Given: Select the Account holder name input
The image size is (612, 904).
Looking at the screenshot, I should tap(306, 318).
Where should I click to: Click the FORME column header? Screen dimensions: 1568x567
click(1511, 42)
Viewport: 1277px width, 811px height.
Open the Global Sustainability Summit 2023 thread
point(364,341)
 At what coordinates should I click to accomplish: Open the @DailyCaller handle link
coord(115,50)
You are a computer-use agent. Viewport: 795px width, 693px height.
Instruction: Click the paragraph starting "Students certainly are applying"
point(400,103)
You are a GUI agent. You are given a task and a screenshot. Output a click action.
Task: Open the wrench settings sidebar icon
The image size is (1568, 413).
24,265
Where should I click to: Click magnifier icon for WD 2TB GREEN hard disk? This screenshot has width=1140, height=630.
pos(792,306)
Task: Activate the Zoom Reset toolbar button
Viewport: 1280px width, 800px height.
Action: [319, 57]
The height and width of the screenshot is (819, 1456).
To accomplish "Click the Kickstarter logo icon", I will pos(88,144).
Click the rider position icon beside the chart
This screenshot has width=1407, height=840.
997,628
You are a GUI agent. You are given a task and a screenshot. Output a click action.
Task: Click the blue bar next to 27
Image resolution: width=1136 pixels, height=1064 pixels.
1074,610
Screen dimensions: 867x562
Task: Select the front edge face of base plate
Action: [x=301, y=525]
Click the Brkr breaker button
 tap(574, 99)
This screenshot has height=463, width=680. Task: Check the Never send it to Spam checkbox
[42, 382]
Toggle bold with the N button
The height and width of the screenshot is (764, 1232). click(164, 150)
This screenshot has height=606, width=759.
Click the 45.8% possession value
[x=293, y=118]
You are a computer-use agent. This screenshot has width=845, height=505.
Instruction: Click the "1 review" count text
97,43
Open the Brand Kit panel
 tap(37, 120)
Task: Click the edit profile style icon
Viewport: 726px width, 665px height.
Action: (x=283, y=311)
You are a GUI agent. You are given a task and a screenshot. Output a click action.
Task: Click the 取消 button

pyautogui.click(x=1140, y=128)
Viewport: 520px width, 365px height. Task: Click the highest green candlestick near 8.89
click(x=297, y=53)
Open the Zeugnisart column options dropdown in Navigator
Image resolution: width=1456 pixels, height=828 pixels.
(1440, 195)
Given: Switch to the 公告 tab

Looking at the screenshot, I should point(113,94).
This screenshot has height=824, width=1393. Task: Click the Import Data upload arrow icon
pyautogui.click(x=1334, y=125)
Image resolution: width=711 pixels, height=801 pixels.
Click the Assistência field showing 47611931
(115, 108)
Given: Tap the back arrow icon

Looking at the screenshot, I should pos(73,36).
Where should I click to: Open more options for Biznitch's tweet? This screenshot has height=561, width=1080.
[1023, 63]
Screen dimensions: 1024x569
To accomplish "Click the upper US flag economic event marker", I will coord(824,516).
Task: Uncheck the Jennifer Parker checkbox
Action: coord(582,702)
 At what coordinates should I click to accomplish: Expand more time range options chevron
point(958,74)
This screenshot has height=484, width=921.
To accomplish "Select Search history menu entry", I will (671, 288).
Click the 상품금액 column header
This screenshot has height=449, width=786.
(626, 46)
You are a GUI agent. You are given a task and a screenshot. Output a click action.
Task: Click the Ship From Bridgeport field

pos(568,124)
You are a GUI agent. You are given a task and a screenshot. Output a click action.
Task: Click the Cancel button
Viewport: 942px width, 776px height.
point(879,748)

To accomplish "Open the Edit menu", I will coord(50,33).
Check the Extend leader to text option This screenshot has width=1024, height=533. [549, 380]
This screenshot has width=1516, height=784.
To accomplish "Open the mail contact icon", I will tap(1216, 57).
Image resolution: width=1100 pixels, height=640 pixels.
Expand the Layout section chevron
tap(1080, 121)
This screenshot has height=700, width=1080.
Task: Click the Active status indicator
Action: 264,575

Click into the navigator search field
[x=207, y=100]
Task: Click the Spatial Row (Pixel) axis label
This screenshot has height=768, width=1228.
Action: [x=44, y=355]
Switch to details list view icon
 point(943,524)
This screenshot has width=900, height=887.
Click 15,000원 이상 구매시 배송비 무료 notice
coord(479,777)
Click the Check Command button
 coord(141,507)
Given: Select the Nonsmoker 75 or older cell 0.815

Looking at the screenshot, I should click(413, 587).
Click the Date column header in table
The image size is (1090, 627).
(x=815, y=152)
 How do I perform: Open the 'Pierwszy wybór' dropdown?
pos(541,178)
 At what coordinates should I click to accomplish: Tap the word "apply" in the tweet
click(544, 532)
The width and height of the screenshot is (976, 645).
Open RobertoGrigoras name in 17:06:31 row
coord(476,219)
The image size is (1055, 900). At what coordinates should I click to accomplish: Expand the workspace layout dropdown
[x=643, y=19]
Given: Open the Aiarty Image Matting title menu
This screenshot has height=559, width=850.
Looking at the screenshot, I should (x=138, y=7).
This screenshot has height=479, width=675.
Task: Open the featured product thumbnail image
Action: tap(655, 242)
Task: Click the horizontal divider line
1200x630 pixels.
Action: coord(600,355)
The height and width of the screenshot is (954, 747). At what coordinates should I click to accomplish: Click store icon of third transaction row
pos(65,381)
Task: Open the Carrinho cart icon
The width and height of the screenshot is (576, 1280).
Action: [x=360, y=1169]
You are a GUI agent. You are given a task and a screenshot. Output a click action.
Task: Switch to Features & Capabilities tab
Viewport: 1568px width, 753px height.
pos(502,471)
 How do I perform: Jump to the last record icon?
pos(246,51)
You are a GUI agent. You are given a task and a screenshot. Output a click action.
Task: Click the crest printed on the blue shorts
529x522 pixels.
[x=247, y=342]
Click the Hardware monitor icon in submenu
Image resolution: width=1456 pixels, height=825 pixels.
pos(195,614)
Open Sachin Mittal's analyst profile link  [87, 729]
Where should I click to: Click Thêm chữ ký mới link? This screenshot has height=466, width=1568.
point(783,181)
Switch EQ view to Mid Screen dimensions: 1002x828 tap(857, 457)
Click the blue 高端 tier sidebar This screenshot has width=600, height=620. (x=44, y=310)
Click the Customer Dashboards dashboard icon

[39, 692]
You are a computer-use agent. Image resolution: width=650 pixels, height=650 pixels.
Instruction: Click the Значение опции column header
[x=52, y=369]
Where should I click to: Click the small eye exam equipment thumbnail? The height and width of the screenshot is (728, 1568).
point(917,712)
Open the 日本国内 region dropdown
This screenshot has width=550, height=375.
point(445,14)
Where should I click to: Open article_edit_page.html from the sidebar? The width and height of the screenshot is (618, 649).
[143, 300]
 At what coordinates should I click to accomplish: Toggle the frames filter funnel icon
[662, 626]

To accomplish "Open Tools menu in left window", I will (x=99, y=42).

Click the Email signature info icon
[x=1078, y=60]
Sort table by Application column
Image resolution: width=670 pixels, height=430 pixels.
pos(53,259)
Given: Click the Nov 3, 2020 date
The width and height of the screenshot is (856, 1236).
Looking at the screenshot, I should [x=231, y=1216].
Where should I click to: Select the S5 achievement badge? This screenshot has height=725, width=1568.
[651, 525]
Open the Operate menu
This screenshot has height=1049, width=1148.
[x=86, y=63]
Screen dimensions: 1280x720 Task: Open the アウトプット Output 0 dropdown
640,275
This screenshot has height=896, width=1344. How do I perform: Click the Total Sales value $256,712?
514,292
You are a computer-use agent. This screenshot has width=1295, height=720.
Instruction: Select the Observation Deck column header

◆ ◆ ◆ ◆ ◆ ◆ ◆

▸ **Exercise aim**: Filter the records above for "profile" and copy every matching line.

▸ **Exercise response**:
Task: Click the edit profile style icon
Open Sachin Mittal's analyst profile link  [87, 729]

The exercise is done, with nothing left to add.